**WHAT IS REQUIRED:** Copy the following records line for line, without changing anything.

**RECORDS PROVIDED:**
****

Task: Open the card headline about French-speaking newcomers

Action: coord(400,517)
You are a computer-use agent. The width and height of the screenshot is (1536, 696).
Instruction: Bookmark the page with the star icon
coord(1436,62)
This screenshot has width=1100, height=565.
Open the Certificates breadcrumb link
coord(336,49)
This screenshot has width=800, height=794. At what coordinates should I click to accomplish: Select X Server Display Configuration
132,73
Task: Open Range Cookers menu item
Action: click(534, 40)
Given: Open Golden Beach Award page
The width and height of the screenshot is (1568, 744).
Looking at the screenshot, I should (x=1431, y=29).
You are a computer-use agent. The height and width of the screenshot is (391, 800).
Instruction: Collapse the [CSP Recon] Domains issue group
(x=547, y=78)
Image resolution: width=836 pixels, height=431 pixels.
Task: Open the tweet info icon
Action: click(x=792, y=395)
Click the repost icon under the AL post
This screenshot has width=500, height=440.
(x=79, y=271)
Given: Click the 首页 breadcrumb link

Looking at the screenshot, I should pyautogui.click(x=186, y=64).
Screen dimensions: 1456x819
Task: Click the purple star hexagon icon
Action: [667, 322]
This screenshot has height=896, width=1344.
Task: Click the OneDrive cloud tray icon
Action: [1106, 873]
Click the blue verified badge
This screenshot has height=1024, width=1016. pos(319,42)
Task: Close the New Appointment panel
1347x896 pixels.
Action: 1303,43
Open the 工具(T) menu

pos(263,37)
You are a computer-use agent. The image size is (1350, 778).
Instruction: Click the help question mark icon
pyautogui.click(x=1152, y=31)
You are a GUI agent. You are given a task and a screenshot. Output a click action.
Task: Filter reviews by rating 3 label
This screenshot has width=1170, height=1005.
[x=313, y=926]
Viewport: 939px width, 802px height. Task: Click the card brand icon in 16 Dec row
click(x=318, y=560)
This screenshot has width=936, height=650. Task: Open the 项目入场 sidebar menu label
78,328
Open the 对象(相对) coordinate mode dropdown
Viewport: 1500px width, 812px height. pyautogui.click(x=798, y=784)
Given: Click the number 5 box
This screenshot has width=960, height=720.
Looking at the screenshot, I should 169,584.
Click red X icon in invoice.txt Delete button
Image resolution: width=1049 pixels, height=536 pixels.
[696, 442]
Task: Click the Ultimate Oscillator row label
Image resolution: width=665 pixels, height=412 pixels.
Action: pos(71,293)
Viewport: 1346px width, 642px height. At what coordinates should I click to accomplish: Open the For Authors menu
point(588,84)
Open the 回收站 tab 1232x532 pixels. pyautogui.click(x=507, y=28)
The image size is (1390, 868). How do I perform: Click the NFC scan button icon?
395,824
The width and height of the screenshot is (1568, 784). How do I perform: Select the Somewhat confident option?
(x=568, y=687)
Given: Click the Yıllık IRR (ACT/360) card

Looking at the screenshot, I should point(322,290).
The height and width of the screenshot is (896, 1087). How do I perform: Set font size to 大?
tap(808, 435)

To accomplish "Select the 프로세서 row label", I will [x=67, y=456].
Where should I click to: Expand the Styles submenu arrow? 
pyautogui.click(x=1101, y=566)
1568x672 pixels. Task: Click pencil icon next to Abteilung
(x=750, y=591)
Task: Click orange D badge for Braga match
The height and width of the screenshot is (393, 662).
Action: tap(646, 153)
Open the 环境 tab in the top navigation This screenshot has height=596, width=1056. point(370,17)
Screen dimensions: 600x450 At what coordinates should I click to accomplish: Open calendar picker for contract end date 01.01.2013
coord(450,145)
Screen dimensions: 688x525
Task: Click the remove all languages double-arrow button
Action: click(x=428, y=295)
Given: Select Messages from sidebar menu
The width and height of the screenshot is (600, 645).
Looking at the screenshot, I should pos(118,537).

****

**FULL OUTPUT:**
Task: Open the card headline about French-speaking newcomers

Action: coord(400,517)
You are a computer-use agent. The width and height of the screenshot is (1536, 696).
Instruction: Bookmark the page with the star icon
coord(1436,62)
This screenshot has width=1100, height=565.
Open the Certificates breadcrumb link
coord(336,49)
This screenshot has width=800, height=794. At what coordinates should I click to accomplish: Select X Server Display Configuration
132,73
Task: Open Range Cookers menu item
Action: click(534, 40)
Given: Open Golden Beach Award page
The width and height of the screenshot is (1568, 744).
Looking at the screenshot, I should (x=1431, y=29).
You are a computer-use agent. The height and width of the screenshot is (391, 800).
Instruction: Collapse the [CSP Recon] Domains issue group
(x=547, y=78)
Image resolution: width=836 pixels, height=431 pixels.
Task: Open the tweet info icon
Action: click(x=792, y=395)
Click the repost icon under the AL post
This screenshot has width=500, height=440.
(x=79, y=271)
Given: Click the 首页 breadcrumb link

Looking at the screenshot, I should pyautogui.click(x=186, y=64).
Screen dimensions: 1456x819
Task: Click the purple star hexagon icon
Action: [667, 322]
This screenshot has height=896, width=1344.
Task: Click the OneDrive cloud tray icon
Action: [1106, 873]
Click the blue verified badge
This screenshot has height=1024, width=1016. pos(319,42)
Task: Close the New Appointment panel
1347x896 pixels.
Action: 1303,43
Open the 工具(T) menu

pos(263,37)
You are a computer-use agent. The image size is (1350, 778).
Instruction: Click the help question mark icon
pyautogui.click(x=1152, y=31)
You are a GUI agent. You are given a task and a screenshot. Output a click action.
Task: Filter reviews by rating 3 label
This screenshot has width=1170, height=1005.
[x=313, y=926]
Viewport: 939px width, 802px height. Task: Click the card brand icon in 16 Dec row
click(x=318, y=560)
This screenshot has width=936, height=650. Task: Open the 项目入场 sidebar menu label
78,328
Open the 对象(相对) coordinate mode dropdown
Viewport: 1500px width, 812px height. pyautogui.click(x=798, y=784)
Given: Click the number 5 box
This screenshot has width=960, height=720.
Looking at the screenshot, I should 169,584.
Click red X icon in invoice.txt Delete button
Image resolution: width=1049 pixels, height=536 pixels.
[696, 442]
Task: Click the Ultimate Oscillator row label
Image resolution: width=665 pixels, height=412 pixels.
Action: pos(71,293)
Viewport: 1346px width, 642px height. At what coordinates should I click to accomplish: Open the For Authors menu
point(588,84)
Open the 回收站 tab 1232x532 pixels. pyautogui.click(x=507, y=28)
The image size is (1390, 868). How do I perform: Click the NFC scan button icon?
395,824
The width and height of the screenshot is (1568, 784). How do I perform: Select the Somewhat confident option?
(x=568, y=687)
Given: Click the Yıllık IRR (ACT/360) card

Looking at the screenshot, I should point(322,290).
The height and width of the screenshot is (896, 1087). How do I perform: Set font size to 大?
tap(808, 435)

To accomplish "Select the 프로세서 row label", I will [x=67, y=456].
Where should I click to: Expand the Styles submenu arrow? 
pyautogui.click(x=1101, y=566)
1568x672 pixels. Task: Click pencil icon next to Abteilung
(x=750, y=591)
Task: Click orange D badge for Braga match
The height and width of the screenshot is (393, 662).
Action: tap(646, 153)
Open the 环境 tab in the top navigation This screenshot has height=596, width=1056. point(370,17)
Screen dimensions: 600x450 At what coordinates should I click to accomplish: Open calendar picker for contract end date 01.01.2013
coord(450,145)
Screen dimensions: 688x525
Task: Click the remove all languages double-arrow button
Action: click(x=428, y=295)
Given: Select Messages from sidebar menu
The width and height of the screenshot is (600, 645).
Looking at the screenshot, I should pos(118,537).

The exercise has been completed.